According to the New York Times (http://www.nytimes.com/2012/03/09/world/africa/unesco- backs-divisive-equatorial-guinea-prize.html), March 6 issue, Zimbabwe’s representative to UNESCO blustered following the controversial decision: “We believe that the decision we’ve just taken will send a very important message. … That a lot of good comes out of Africa, and that Africa can and does contribute in international cooperation and is not just a recipient of the good will of others.” Such marginally relevant emotional spin offs from a government representative of a country that have a pitiful history of its own, do not contribute much to the underlying dialogue in protecting the reputation of the institution and fostering the credibility of the Prize.

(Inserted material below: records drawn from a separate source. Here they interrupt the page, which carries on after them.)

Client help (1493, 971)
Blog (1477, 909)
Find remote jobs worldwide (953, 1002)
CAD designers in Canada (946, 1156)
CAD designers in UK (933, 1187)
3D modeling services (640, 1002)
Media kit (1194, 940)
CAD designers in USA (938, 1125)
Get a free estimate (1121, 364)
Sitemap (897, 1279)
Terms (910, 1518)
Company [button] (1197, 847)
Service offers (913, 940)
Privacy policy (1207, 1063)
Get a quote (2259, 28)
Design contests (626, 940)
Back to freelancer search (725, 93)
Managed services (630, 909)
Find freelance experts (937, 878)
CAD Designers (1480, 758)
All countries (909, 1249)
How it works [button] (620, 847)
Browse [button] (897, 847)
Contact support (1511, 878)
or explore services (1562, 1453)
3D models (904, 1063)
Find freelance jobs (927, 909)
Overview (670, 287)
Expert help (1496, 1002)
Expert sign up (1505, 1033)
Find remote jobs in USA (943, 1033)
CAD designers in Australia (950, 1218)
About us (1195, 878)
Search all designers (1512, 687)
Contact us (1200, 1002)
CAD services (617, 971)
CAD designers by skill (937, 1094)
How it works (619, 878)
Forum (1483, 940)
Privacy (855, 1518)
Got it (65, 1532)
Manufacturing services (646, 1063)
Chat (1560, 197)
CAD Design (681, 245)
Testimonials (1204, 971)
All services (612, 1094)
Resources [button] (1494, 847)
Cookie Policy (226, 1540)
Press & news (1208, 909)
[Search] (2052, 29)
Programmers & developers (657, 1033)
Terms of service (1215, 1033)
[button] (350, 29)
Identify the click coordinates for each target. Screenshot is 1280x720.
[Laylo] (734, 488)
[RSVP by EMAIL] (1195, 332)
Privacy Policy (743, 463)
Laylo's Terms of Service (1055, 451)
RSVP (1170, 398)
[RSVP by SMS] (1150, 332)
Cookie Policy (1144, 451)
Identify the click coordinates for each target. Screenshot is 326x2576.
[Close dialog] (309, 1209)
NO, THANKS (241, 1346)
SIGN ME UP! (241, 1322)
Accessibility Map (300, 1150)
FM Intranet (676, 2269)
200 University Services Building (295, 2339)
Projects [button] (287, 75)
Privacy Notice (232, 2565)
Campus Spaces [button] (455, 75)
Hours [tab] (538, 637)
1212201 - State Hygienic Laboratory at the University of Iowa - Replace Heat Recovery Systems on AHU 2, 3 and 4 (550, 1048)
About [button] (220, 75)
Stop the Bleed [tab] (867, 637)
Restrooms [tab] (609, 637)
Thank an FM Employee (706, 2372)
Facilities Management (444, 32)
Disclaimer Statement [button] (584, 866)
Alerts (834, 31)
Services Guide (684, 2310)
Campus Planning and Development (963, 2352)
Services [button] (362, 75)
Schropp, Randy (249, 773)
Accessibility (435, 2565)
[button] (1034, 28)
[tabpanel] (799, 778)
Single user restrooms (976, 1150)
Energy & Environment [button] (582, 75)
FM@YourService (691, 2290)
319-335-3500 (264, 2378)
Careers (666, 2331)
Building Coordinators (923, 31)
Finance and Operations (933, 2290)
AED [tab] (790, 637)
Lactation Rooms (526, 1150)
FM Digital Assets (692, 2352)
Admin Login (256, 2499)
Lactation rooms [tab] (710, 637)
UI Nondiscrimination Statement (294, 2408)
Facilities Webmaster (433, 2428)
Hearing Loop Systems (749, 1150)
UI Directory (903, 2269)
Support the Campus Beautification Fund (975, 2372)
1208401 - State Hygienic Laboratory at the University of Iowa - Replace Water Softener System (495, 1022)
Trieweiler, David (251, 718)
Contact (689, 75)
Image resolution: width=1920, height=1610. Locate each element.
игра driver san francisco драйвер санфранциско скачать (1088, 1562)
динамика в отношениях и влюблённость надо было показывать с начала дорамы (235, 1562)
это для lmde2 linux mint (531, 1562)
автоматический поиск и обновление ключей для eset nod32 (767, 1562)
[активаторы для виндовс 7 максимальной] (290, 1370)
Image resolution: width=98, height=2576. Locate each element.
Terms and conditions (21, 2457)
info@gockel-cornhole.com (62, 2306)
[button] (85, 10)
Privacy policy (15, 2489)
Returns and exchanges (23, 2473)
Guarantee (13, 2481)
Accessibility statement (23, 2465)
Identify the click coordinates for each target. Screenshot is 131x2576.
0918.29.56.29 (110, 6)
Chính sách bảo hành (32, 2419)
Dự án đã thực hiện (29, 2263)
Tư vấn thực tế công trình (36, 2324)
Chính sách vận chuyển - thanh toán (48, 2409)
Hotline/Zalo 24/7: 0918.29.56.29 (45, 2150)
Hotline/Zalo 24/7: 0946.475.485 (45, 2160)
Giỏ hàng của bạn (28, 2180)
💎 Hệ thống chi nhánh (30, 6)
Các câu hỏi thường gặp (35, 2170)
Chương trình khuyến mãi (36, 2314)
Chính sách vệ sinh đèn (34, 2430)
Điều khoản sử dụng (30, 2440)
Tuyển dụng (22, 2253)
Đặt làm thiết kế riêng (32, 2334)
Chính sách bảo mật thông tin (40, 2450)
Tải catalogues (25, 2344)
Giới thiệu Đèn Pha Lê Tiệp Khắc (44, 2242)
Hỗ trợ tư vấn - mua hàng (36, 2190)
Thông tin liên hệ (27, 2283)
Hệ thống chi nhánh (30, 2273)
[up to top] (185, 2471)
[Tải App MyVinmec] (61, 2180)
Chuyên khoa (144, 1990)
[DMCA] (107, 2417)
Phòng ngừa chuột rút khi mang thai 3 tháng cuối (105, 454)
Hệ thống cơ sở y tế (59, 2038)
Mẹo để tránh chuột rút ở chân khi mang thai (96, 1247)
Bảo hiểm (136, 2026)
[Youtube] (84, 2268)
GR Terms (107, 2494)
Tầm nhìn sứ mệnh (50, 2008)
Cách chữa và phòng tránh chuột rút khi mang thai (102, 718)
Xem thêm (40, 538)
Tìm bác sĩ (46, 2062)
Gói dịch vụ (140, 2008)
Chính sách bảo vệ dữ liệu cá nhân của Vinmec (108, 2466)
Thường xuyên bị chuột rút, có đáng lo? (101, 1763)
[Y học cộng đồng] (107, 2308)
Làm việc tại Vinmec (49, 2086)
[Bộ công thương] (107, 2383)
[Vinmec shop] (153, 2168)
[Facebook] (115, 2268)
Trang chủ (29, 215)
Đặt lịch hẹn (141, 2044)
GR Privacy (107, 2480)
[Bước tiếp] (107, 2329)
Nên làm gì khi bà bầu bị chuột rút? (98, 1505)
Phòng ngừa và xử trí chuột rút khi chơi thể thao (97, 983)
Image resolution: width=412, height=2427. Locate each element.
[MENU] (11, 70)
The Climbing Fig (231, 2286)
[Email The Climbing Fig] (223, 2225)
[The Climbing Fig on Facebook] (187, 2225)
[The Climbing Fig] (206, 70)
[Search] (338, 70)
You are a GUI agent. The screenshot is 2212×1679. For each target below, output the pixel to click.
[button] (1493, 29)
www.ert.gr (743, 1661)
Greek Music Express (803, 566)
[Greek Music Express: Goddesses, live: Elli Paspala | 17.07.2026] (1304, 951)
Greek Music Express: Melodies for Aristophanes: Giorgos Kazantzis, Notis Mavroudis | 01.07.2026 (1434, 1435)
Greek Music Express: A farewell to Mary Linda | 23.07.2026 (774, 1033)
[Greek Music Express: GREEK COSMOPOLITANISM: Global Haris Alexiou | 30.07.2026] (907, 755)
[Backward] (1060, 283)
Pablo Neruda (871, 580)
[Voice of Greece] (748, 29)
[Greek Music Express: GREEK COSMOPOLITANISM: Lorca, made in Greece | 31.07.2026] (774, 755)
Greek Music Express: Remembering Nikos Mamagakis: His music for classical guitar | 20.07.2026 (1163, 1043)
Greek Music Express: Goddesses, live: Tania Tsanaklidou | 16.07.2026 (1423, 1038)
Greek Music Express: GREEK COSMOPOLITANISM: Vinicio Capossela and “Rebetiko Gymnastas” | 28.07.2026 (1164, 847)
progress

Humble Questions to President Obiang
Regardless of the strong opinions of critics and pundits who are against your generosity, or your country’s offer, what deeply motivates you to bequeath this money to UNESCO against a wall of resistance? Taking a different trajectory than your other detractors, let us confine the points within the educational and scientific purview.
According to the following excerpt from the African Higher Education: The International Reference Handbook (2003), despite the high level of interest by administrators, faculty, and students, the National University of Equatorial Guinea (La Universidad Nacionale de Guinea Ecuatorial, UNGE), founded only in 1995, has only very rudimentary technological facilities. As of November 2000, the entire university had only one Internet connection, and that was in the rector’s office. The 2 schools on the main campus each had a computer; but other schools have no computers. The library facilities at UNGE are very limited, and books are not available for loan. On the main campus, the library contains approximately 3,500 books in a small room with limited student capacity. Most of the books in the libraries are multiple copies of course texts for students who cannot afford to buy their own texts. The United States Embassy in Yaounde is donating $19,000 to UNGE for its library. [The three-million dollars you are battling to handout UNESCO is more than 150 times than this figure!]
Recent information and data on the extent and pace of progress that has taken place in the country’s institutions are scanty. This as it may, institution building is a long-term effort and spectacular changes are exceptions. So what is your rationale, Mr. Obiang, regardless of the open secret of the intent of your generosity, to cross the international waters under heavy storms, to bequeath resources, when your very country is struggling to build meaningful institutions?
Indeed, if your country has become so affluent in the last several years and all these problems have been effectively addressed, why is that you have not been considering to support regional efforts, such as the African Academy of Sciences, the Pan-African University or the Nyerere Fellowship—two grand schemes of the African Union—just to mention a few.
We are as puzzled as we are curious.
We hope to hear from both parties to help us feature a complete picture of this controversial saga to our readers. We specially demand that Unesco, as an international organization accountable not only to member states but citizens, provides us the underlying reasons for its controversial decision against the storm.